== Excerpt

Since I agree with the other poster upthread that you are a certain type of equine creature, I can not believe I am actually answering you, but here goes [probably literally since you will be too obtuse to understand it] nothing . . .

On Wed, Feb 17, 2016 at 2:43 PM, Greg Chalik <mrg3105@gmail.com> wrote:

You call your father's wartime service 'adventure'?


You are totally and completely missing the point of the definition of "adventure" which was given to you earlier.

Allow me re-write it a bit, to allow for you impaired perception.

When Bad Stuff happens to YOU in REAL LIFE (the person would be the reader of the story or the player of the game), then it's a disaster.

When the EXACT SAME Bad Stuff happens to "someone else far, far away" - especially if it takes place in a fictional setting - it's an adventure.

If I were reading about the service in question as a tale told about persons unknown to me, said service would be an adventure. Hearing it reluctantly told to the adult me by my father - minus the humorous incidents which were all he told me about his war service as a child growing up - it was very much NOT an adventure. It was instead a horror story. 

Maintenance is all SOPs,

IT IS NOT AND WAS NOT.

The type of frontline wartime maintenance my father helped conduct was potentially LETHAL, even if he was not being actively shot at.

There was the time someone failed to properly secure the elevation spring on the 40mm AA mount he was working on . . . and just AFTER he stepped off of the firing platform, there was an enormous "WWWHHHRRUUUNG!!!!!!" and THE ENTIRE MOUNT (over a TON of machined steel) flipped end over end into the air, then vanished into the ocean alongside with a mighty splash.

====
== Dataset entries

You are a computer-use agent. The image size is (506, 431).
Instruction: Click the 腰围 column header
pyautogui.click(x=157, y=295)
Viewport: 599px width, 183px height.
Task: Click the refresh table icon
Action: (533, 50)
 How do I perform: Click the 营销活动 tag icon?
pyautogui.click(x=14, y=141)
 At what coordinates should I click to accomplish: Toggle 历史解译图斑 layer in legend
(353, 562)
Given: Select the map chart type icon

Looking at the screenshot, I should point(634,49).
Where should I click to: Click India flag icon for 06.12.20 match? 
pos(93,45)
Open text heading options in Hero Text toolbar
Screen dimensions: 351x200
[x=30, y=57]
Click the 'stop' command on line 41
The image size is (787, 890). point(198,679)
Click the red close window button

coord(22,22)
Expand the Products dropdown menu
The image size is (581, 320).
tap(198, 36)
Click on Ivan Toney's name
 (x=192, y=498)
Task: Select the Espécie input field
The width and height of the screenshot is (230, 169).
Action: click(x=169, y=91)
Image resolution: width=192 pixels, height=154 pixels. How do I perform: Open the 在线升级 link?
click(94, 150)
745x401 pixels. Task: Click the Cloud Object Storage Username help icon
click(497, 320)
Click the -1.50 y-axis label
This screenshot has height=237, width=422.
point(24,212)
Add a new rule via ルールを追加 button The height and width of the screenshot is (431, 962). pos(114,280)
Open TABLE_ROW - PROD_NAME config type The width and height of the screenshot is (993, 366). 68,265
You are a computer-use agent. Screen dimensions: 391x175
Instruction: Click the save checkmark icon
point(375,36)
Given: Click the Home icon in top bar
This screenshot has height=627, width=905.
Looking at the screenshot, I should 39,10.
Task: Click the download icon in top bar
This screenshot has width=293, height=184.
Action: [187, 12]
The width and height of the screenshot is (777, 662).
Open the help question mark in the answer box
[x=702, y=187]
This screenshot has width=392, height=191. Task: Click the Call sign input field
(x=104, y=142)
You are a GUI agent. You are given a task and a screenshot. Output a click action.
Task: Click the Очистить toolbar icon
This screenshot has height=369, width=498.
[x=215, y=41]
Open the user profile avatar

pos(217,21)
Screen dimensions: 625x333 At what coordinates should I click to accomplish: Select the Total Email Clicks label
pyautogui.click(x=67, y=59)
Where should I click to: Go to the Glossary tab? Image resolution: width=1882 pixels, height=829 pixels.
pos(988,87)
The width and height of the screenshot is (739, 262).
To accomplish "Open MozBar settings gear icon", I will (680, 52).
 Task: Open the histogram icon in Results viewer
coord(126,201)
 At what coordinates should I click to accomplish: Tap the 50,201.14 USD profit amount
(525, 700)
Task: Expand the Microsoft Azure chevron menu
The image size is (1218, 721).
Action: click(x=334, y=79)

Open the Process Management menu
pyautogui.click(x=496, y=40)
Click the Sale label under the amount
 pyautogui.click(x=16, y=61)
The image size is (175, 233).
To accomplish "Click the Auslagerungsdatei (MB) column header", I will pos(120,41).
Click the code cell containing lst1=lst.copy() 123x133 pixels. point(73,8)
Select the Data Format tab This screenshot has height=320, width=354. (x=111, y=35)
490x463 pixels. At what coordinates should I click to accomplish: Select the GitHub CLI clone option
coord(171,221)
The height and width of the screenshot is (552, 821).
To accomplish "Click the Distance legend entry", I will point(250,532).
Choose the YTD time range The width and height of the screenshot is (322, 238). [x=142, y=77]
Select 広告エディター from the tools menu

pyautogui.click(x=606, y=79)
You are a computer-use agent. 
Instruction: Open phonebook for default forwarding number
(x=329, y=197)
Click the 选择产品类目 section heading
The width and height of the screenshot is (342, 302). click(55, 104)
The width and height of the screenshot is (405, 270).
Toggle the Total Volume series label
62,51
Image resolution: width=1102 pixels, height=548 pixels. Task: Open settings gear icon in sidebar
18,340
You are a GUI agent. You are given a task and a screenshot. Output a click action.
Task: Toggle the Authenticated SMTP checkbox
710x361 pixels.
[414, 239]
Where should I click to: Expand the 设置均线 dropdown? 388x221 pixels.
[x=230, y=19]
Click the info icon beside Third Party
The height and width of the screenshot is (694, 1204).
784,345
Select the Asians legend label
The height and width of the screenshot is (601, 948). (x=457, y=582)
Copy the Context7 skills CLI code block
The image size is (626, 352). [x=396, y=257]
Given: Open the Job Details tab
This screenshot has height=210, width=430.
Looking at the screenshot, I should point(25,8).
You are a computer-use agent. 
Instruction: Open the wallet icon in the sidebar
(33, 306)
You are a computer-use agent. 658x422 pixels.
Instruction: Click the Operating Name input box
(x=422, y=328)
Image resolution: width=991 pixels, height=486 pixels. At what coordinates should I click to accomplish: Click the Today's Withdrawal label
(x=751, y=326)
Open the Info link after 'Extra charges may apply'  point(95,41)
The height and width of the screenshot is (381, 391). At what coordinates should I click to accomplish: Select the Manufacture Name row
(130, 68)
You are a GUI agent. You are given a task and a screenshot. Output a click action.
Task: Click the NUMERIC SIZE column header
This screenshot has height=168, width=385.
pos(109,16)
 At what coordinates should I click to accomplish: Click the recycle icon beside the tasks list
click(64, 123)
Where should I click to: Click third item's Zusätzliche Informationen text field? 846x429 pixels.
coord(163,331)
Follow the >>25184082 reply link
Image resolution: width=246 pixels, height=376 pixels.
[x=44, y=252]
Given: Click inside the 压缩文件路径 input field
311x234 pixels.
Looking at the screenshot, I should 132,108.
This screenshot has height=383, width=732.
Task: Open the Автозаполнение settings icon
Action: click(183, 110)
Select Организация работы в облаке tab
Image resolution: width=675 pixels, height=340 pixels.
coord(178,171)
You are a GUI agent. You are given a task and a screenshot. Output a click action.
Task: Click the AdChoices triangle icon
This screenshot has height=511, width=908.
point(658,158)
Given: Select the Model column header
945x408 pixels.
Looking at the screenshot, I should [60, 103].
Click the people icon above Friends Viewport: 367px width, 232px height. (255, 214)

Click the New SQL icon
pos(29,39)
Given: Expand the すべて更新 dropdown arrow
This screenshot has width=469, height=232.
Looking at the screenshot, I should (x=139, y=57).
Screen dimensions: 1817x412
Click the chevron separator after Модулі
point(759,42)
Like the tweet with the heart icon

====

- Activity list -
1. From the post at the top, output the part that opens with the words containing "You call your" and closes with "you impaired perception.".
2. In the post, what was the father working on when someone failed to secure the elevation spring?

- Numbered answers -
1.
You call your father's wartime service 'adventure'?


You are totally and completely missing the point of the definition of "adventure" which was given to you earlier.

Allow me re-write it a bit, to allow for you impaired perception.

2. A 40mm AA mount.